Within this scope, infrastructure and urban development initiatives absorb a significant 44.2% of the total financing. Support for private financial institutions follows at 35.9%, ahead of governance (6.8%), education, training, and employment (6.4%), the productive sector (2.9%), water and sanitation (2.2%), and finally, agriculture and food security (1.7%). Among the flagship operations, the Yaoundé and Douala Flood Control Project stands out, aiming to reduce the vulnerability of these two major metropolitan areas to recurring climatic events.
This hierarchical allocation of funds reflects both Cameroon’s considerable infrastructure deficit and the long-standing financial cooperation between France and Cameroon. It also signifies a deliberate choice to concentrate resources on areas that can ultimately reduce logistical and energy costs for both businesses and households.
A financial structure heavily reliant on debt
The composition of financial instruments deployed in 2025 warrants close examination by budgetary analysts. Sovereign loans represent the primary channel, constituting 33.9% of the total. Following this are senior loans (23.2%), Debt Reduction-Development Contracts (C2D) at 16.2%, guarantees (12.6%), European Union delegated credits (7.1%), grants (6.3%), and the Technical Expertise and Experience Exchange Fund (FEXTE) at 0.6%.
In essence, more than half of the financial assistance is provided through repayable instruments. This reality underscores that Cameroon’s status as the top regional beneficiary comes with future debt service obligations, whose sustainability will depend on the effective economic profitability of the supported projects. While C2D, guarantees, European credits, and grants offer some softening, they do not fundamentally alter the dominant, debt-oriented nature of the financing profile.
In the private sector segment, Proparco notably financed Prometal, which the report identifies as a key driver for industrialization and local transformation. Additionally, the SeptentrionEst and SECAL programs, focused on rural areas, are designed to enhance territorial resilience, foster entrepreneurship, and strengthen food security in Cameroon’s northern regions, which are particularly susceptible to climatic and security challenges.
Translating leadership into tangible economic gains
Cameroon’s prominent position in the AFD Group’s portfolio serves as a significant financial indicator, yet it is not an ultimate economic judgment. While the institution’s report does publish aggregated results for projects completed between 2020 and 2025 across sectors like agriculture, health, education, and sanitation, these are presented at a regional scale. Such data do not allow for isolating the specific impact of the Cameroonian portfolio on productivity, urban services, or the stimulation of private investment.
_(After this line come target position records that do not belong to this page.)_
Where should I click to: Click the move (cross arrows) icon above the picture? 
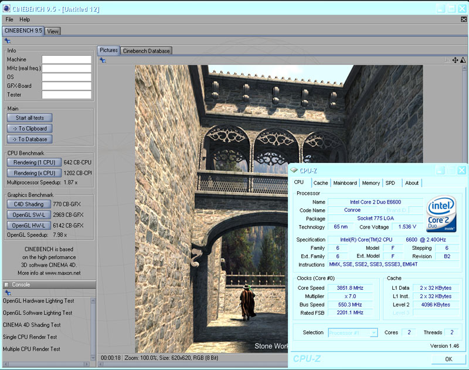coord(456,60)
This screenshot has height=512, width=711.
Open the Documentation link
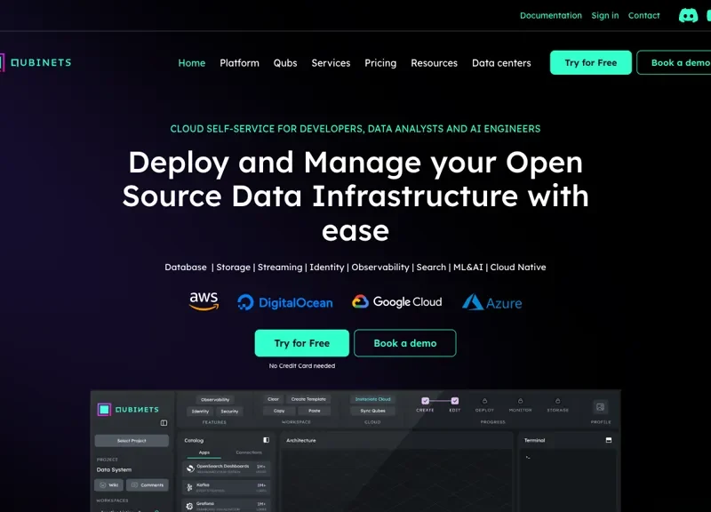click(550, 15)
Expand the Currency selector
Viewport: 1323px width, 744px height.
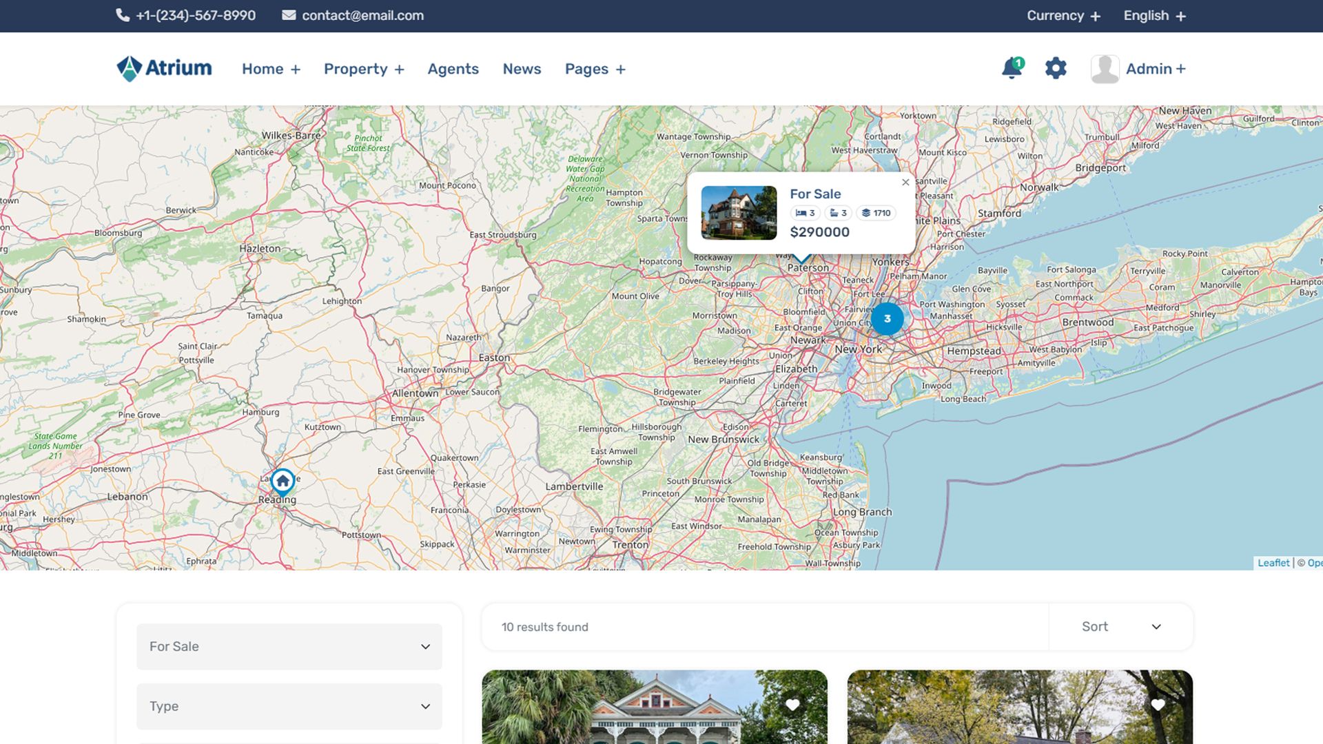[1063, 15]
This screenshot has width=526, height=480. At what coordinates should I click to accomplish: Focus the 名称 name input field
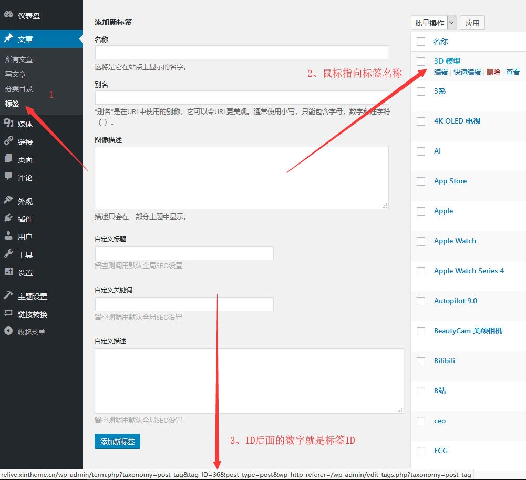tap(242, 53)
For Cameroonian authorities, the true test lies in the execution phase. The quality of implementation, the timely delivery of projects, their operational efficiency, and their capacity to reduce economic costs will ultimately determine the return on these 623 billion FCFA. Maintaining the leading regional portfolio rank is less crucial than demonstrating, with concrete evidence, that these commitments are genuinely transforming the productive apparatus and essential services across the nation.